Line by line, print the records exactly.

(Dataset entries Opens)

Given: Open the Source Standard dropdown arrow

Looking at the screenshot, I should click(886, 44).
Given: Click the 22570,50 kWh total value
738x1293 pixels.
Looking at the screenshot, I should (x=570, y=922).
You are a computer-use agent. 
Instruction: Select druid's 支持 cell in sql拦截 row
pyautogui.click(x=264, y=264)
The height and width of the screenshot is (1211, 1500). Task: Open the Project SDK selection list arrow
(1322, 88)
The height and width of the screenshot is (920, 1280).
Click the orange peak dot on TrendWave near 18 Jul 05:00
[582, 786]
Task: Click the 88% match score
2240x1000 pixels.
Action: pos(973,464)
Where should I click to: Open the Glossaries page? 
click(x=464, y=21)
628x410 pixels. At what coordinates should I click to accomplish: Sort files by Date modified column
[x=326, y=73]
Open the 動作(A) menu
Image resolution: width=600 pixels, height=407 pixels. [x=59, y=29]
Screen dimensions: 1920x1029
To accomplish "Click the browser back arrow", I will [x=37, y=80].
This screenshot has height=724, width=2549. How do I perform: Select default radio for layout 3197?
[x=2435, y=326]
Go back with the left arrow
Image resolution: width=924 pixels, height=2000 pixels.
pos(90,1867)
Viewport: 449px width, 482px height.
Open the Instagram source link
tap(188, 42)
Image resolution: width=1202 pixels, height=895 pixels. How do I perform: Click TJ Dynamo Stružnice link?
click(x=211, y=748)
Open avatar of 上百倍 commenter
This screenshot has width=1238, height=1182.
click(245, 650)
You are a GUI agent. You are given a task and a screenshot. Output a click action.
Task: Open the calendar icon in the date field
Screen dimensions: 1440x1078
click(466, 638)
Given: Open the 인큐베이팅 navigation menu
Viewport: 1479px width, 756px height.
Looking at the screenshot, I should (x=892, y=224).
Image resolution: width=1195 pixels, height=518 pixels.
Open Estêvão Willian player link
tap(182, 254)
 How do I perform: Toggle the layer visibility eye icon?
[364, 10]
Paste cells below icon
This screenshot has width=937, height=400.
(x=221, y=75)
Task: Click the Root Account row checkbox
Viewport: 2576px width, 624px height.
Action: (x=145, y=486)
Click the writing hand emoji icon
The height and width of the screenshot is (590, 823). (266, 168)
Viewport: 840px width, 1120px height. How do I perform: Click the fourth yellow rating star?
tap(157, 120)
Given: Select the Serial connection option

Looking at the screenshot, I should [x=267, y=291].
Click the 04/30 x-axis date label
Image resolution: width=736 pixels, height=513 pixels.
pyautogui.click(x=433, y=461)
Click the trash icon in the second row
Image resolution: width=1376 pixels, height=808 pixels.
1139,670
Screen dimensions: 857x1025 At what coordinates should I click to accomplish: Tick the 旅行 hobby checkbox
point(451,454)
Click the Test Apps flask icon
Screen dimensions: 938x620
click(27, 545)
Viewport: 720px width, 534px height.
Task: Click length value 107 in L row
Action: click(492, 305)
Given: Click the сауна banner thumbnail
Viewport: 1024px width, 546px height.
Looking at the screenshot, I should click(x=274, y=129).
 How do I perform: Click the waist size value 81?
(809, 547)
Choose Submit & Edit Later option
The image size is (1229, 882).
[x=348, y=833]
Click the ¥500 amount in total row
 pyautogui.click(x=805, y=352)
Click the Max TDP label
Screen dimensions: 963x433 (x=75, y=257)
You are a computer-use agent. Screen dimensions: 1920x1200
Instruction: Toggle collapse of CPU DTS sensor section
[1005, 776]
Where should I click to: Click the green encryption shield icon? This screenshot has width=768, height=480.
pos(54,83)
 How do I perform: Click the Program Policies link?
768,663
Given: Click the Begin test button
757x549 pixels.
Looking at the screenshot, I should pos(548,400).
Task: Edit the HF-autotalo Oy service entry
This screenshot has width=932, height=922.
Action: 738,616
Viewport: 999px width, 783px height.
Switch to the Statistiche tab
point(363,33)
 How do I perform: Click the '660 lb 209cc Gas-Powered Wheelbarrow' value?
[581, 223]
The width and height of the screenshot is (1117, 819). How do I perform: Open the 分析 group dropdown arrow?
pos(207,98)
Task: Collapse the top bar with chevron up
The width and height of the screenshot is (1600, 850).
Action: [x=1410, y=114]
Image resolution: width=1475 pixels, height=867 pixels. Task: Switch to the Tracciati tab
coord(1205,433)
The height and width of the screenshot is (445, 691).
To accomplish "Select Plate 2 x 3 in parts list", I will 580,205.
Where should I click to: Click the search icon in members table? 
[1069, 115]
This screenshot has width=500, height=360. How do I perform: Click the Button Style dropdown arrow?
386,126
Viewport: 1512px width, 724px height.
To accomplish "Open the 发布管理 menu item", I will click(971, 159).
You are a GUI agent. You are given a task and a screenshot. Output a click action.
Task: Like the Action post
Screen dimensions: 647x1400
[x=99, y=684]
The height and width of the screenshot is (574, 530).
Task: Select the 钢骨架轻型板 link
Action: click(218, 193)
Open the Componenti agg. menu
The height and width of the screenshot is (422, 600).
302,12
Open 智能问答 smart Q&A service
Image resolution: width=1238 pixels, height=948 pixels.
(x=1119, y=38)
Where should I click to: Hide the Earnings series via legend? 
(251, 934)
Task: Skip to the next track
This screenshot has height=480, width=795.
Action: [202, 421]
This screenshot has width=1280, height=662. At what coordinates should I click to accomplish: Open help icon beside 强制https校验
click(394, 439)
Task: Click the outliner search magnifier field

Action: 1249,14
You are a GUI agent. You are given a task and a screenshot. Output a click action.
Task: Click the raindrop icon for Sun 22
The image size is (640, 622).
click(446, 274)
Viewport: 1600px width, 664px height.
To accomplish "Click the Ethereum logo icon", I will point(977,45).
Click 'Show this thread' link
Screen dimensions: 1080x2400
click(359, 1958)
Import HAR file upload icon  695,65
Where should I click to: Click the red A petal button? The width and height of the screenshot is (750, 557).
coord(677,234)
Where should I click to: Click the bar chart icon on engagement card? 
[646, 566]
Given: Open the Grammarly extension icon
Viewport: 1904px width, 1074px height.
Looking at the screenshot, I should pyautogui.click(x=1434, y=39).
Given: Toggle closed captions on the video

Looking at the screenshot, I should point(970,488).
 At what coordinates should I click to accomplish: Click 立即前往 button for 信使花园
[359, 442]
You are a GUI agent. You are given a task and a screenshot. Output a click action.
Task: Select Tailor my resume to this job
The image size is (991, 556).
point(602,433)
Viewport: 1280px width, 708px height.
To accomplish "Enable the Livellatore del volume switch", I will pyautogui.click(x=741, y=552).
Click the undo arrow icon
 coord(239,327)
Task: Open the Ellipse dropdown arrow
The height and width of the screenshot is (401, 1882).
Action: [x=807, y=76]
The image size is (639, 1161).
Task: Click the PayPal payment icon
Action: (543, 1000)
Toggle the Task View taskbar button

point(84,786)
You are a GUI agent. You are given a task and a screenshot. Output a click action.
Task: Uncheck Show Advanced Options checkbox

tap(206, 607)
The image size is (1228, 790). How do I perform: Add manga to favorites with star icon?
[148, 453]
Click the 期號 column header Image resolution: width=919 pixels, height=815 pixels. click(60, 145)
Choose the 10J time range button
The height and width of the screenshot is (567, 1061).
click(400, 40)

(Dataset entries Closes)

_Written response:_
Given: Open the Source Standard dropdown arrow

Looking at the screenshot, I should click(886, 44).
Given: Click the 22570,50 kWh total value
738x1293 pixels.
Looking at the screenshot, I should (x=570, y=922).
You are a computer-use agent. 
Instruction: Select druid's 支持 cell in sql拦截 row
pyautogui.click(x=264, y=264)
The height and width of the screenshot is (1211, 1500). Task: Open the Project SDK selection list arrow
(1322, 88)
The height and width of the screenshot is (920, 1280).
Click the orange peak dot on TrendWave near 18 Jul 05:00
[582, 786]
Task: Click the 88% match score
2240x1000 pixels.
Action: pos(973,464)
Where should I click to: Open the Glossaries page? 
click(x=464, y=21)
628x410 pixels. At what coordinates should I click to accomplish: Sort files by Date modified column
[x=326, y=73]
Open the 動作(A) menu
Image resolution: width=600 pixels, height=407 pixels. [x=59, y=29]
Screen dimensions: 1920x1029
To accomplish "Click the browser back arrow", I will [x=37, y=80].
This screenshot has height=724, width=2549. How do I perform: Select default radio for layout 3197?
[x=2435, y=326]
Go back with the left arrow
Image resolution: width=924 pixels, height=2000 pixels.
pos(90,1867)
Viewport: 449px width, 482px height.
Open the Instagram source link
tap(188, 42)
Image resolution: width=1202 pixels, height=895 pixels. How do I perform: Click TJ Dynamo Stružnice link?
click(x=211, y=748)
Open avatar of 上百倍 commenter
This screenshot has width=1238, height=1182.
click(245, 650)
You are a GUI agent. You are given a task and a screenshot. Output a click action.
Task: Open the calendar icon in the date field
Screen dimensions: 1440x1078
click(466, 638)
Given: Open the 인큐베이팅 navigation menu
Viewport: 1479px width, 756px height.
Looking at the screenshot, I should (x=892, y=224).
Image resolution: width=1195 pixels, height=518 pixels.
Open Estêvão Willian player link
tap(182, 254)
 How do I perform: Toggle the layer visibility eye icon?
[364, 10]
Paste cells below icon
This screenshot has width=937, height=400.
(x=221, y=75)
Task: Click the Root Account row checkbox
Viewport: 2576px width, 624px height.
Action: (x=145, y=486)
Click the writing hand emoji icon
The height and width of the screenshot is (590, 823). (266, 168)
Viewport: 840px width, 1120px height. How do I perform: Click the fourth yellow rating star?
tap(157, 120)
Given: Select the Serial connection option

Looking at the screenshot, I should [x=267, y=291].
Click the 04/30 x-axis date label
Image resolution: width=736 pixels, height=513 pixels.
pyautogui.click(x=433, y=461)
Click the trash icon in the second row
Image resolution: width=1376 pixels, height=808 pixels.
1139,670
Screen dimensions: 857x1025 At what coordinates should I click to accomplish: Tick the 旅行 hobby checkbox
point(451,454)
Click the Test Apps flask icon
Screen dimensions: 938x620
click(27, 545)
Viewport: 720px width, 534px height.
Task: Click length value 107 in L row
Action: click(492, 305)
Given: Click the сауна banner thumbnail
Viewport: 1024px width, 546px height.
Looking at the screenshot, I should click(x=274, y=129).
 How do I perform: Click the waist size value 81?
(809, 547)
Choose Submit & Edit Later option
The image size is (1229, 882).
[x=348, y=833]
Click the ¥500 amount in total row
 pyautogui.click(x=805, y=352)
Click the Max TDP label
Screen dimensions: 963x433 (x=75, y=257)
You are a computer-use agent. Screen dimensions: 1920x1200
Instruction: Toggle collapse of CPU DTS sensor section
[1005, 776]
Where should I click to: Click the green encryption shield icon? This screenshot has width=768, height=480.
pos(54,83)
 How do I perform: Click the Program Policies link?
768,663
Given: Click the Begin test button
757x549 pixels.
Looking at the screenshot, I should pos(548,400).
Task: Edit the HF-autotalo Oy service entry
This screenshot has width=932, height=922.
Action: 738,616
Viewport: 999px width, 783px height.
Switch to the Statistiche tab
point(363,33)
 How do I perform: Click the '660 lb 209cc Gas-Powered Wheelbarrow' value?
[581, 223]
The width and height of the screenshot is (1117, 819). How do I perform: Open the 分析 group dropdown arrow?
pos(207,98)
Task: Collapse the top bar with chevron up
The width and height of the screenshot is (1600, 850).
Action: [x=1410, y=114]
Image resolution: width=1475 pixels, height=867 pixels. Task: Switch to the Tracciati tab
coord(1205,433)
The height and width of the screenshot is (445, 691).
To accomplish "Select Plate 2 x 3 in parts list", I will 580,205.
Where should I click to: Click the search icon in members table? 
[1069, 115]
This screenshot has width=500, height=360. How do I perform: Click the Button Style dropdown arrow?
386,126
Viewport: 1512px width, 724px height.
To accomplish "Open the 发布管理 menu item", I will click(971, 159).
You are a GUI agent. You are given a task and a screenshot. Output a click action.
Task: Like the Action post
Screen dimensions: 647x1400
[x=99, y=684]
The height and width of the screenshot is (574, 530).
Task: Select the 钢骨架轻型板 link
Action: click(218, 193)
Open the Componenti agg. menu
The height and width of the screenshot is (422, 600).
302,12
Open 智能问答 smart Q&A service
Image resolution: width=1238 pixels, height=948 pixels.
(x=1119, y=38)
Where should I click to: Hide the Earnings series via legend? 
(251, 934)
Task: Skip to the next track
This screenshot has height=480, width=795.
Action: [202, 421]
This screenshot has width=1280, height=662. At what coordinates should I click to accomplish: Open help icon beside 强制https校验
click(394, 439)
Task: Click the outliner search magnifier field

Action: 1249,14
You are a GUI agent. You are given a task and a screenshot. Output a click action.
Task: Click the raindrop icon for Sun 22
The image size is (640, 622).
click(446, 274)
Viewport: 1600px width, 664px height.
To accomplish "Click the Ethereum logo icon", I will point(977,45).
Click 'Show this thread' link
Screen dimensions: 1080x2400
click(359, 1958)
Import HAR file upload icon  695,65
Where should I click to: Click the red A petal button? The width and height of the screenshot is (750, 557).
coord(677,234)
Where should I click to: Click the bar chart icon on engagement card? 
[646, 566]
Given: Open the Grammarly extension icon
Viewport: 1904px width, 1074px height.
Looking at the screenshot, I should pyautogui.click(x=1434, y=39).
Given: Toggle closed captions on the video

Looking at the screenshot, I should point(970,488).
 At what coordinates should I click to accomplish: Click 立即前往 button for 信使花园
[359, 442]
You are a GUI agent. You are given a task and a screenshot. Output a click action.
Task: Select Tailor my resume to this job
The image size is (991, 556).
point(602,433)
Viewport: 1280px width, 708px height.
To accomplish "Enable the Livellatore del volume switch", I will pyautogui.click(x=741, y=552).
Click the undo arrow icon
 coord(239,327)
Task: Open the Ellipse dropdown arrow
The height and width of the screenshot is (401, 1882).
Action: [x=807, y=76]
The image size is (639, 1161).
Task: Click the PayPal payment icon
Action: (543, 1000)
Toggle the Task View taskbar button

point(84,786)
You are a GUI agent. You are given a task and a screenshot. Output a click action.
Task: Uncheck Show Advanced Options checkbox

tap(206, 607)
The image size is (1228, 790). How do I perform: Add manga to favorites with star icon?
[148, 453]
Click the 期號 column header Image resolution: width=919 pixels, height=815 pixels. click(60, 145)
Choose the 10J time range button
The height and width of the screenshot is (567, 1061).
click(400, 40)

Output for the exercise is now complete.